第50回

キャッシュバランスプランC

 キャッシュバランスプランは、年金資産の運用において日本版401Kのように加入者が運用指図を行い、その運用結果に責任を負うといった自己責任型年金ではない。
 社員の立場からすると、企業が年金資産を一括管理、運用を行う為、運用リスクは企業が負う点は従来型年金と同様なのだ。
しかしながら、従来型とは違い社員個別管理資産として仮の口座が設定され透明性が確保されているといった、まさに日本版401Kと確定給付年金各々の長所が混合されている給付設計といわれるゆえんだ。

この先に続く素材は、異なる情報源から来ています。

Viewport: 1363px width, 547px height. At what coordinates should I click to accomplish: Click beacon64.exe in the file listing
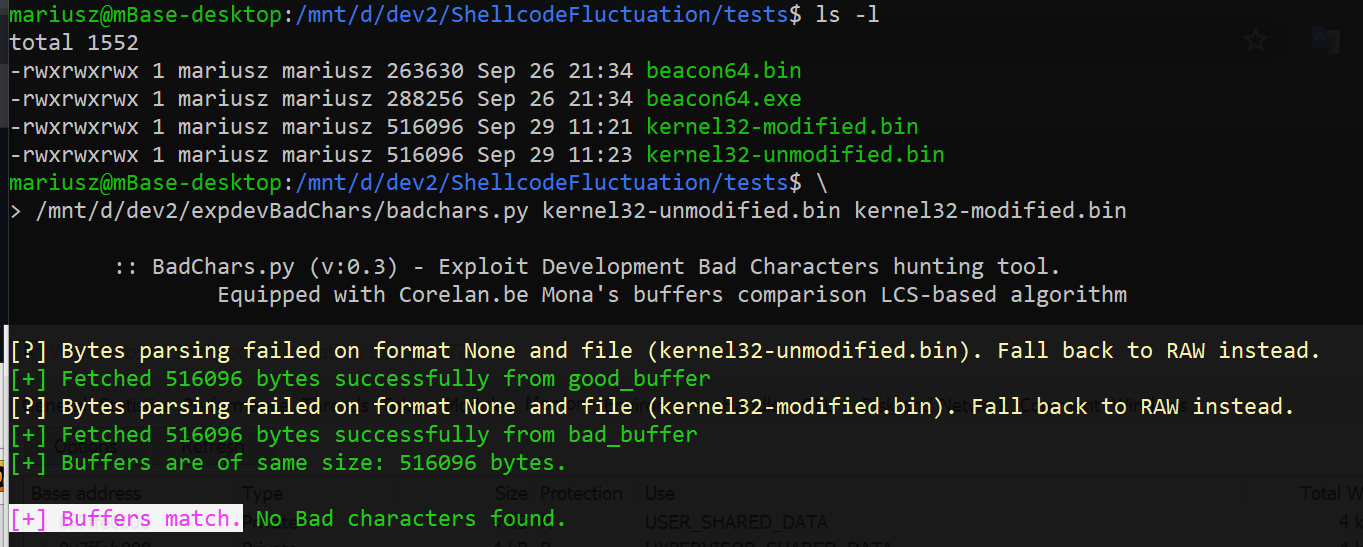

 それでいながら企業サイドとしても、日本版401Kの様に退職給付債務がゼロとはならないが、多額の積立不足が経営の足かせとなることは避けられるというわけである。
 何といっても、最近の過去勤務債務の大部分は、予定利率と実際の運用利回りの差から生ずる利差損なのだ。
このキャッシュバランスプランであれば、ともかくその利差損の影響を少なくすることが出来、企業の追加負担を抑制することが可能である。
 社員の側も給付額が相対的に低下する可能性があるという点では、リスクがあるのだが、運用に併るリスクがない。ある意味では労使双方にとって明瞭でわかり易いプランと言えよう。